**The problem**
Transcribe, without alteration, the line that includes "The height and width of the screenshot is (335, 596)." and each line after it until the records end, omitting all that precede it.

-=-=-

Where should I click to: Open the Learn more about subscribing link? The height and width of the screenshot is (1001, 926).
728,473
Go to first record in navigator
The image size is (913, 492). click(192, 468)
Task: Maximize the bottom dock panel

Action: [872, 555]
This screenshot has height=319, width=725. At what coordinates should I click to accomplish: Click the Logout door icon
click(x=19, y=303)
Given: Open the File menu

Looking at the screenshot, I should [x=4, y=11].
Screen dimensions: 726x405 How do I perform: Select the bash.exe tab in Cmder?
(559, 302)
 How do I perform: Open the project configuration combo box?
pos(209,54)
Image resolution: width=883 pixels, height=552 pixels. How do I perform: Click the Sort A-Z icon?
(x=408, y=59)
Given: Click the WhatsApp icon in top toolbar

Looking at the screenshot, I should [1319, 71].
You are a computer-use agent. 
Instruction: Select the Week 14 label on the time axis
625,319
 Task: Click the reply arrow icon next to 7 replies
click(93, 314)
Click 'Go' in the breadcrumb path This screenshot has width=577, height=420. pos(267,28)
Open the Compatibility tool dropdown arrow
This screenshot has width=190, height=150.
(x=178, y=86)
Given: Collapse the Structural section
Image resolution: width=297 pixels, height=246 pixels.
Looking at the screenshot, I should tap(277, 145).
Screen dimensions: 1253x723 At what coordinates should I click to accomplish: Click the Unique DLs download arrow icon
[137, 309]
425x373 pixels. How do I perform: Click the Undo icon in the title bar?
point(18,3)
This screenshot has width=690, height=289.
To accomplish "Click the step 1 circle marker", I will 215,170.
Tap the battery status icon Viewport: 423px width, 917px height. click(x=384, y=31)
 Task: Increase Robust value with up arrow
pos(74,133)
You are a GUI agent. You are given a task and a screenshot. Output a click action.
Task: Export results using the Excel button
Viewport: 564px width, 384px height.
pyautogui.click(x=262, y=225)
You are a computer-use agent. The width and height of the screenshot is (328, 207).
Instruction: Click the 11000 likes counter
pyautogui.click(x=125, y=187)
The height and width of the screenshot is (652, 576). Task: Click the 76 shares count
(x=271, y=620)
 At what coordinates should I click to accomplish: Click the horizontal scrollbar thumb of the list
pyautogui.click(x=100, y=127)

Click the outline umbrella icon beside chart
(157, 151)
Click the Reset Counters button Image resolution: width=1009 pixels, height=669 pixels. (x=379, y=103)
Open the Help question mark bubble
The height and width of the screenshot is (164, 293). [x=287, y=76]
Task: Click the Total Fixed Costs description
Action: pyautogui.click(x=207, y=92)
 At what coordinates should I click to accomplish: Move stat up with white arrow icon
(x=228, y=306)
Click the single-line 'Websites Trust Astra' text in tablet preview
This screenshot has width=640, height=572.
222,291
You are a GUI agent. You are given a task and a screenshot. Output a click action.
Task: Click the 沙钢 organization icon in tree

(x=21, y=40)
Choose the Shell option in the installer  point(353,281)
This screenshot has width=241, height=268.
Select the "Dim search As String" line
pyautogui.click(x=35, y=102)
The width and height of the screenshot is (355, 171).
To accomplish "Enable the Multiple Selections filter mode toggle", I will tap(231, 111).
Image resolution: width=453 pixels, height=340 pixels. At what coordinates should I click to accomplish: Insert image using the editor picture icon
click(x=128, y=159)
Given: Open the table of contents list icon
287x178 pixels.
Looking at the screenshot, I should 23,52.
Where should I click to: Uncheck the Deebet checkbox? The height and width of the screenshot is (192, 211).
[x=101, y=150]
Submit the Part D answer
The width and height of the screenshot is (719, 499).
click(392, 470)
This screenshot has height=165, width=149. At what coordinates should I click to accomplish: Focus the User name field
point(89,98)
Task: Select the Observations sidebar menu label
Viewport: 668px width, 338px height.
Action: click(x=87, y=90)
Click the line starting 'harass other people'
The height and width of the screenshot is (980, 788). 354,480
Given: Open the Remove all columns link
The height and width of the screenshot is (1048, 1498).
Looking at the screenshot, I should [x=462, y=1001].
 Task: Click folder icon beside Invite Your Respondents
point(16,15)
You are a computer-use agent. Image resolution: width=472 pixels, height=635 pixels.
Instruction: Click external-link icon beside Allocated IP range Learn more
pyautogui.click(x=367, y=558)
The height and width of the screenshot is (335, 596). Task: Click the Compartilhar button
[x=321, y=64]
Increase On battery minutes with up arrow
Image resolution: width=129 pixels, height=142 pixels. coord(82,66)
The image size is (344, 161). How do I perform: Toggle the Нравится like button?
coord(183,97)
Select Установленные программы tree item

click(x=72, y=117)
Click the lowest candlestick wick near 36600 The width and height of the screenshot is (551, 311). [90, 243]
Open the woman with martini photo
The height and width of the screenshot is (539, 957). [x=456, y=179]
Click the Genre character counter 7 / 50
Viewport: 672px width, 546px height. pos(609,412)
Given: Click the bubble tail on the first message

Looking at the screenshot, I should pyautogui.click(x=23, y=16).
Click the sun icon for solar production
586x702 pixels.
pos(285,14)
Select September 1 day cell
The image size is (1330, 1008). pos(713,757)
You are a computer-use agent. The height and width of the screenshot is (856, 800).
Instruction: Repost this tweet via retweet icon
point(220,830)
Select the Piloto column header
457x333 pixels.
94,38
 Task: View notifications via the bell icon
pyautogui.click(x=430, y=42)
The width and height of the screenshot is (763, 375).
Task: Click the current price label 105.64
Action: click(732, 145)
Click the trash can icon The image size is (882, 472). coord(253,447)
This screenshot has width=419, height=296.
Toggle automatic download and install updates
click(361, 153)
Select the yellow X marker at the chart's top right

-=-=-

**Your response**
The height and width of the screenshot is (335, 596). Task: Click the Compartilhar button
[x=321, y=64]
Increase On battery minutes with up arrow
Image resolution: width=129 pixels, height=142 pixels. coord(82,66)
The image size is (344, 161). How do I perform: Toggle the Нравится like button?
coord(183,97)
Select Установленные программы tree item

click(x=72, y=117)
Click the lowest candlestick wick near 36600 The width and height of the screenshot is (551, 311). [90, 243]
Open the woman with martini photo
The height and width of the screenshot is (539, 957). [x=456, y=179]
Click the Genre character counter 7 / 50
Viewport: 672px width, 546px height. pos(609,412)
Given: Click the bubble tail on the first message

Looking at the screenshot, I should pyautogui.click(x=23, y=16).
Click the sun icon for solar production
586x702 pixels.
pos(285,14)
Select September 1 day cell
The image size is (1330, 1008). pos(713,757)
You are a computer-use agent. The height and width of the screenshot is (856, 800).
Instruction: Repost this tweet via retweet icon
point(220,830)
Select the Piloto column header
457x333 pixels.
94,38
 Task: View notifications via the bell icon
pyautogui.click(x=430, y=42)
The width and height of the screenshot is (763, 375).
Task: Click the current price label 105.64
Action: click(732, 145)
Click the trash can icon The image size is (882, 472). coord(253,447)
This screenshot has width=419, height=296.
Toggle automatic download and install updates
click(361, 153)
Select the yellow X marker at the chart's top right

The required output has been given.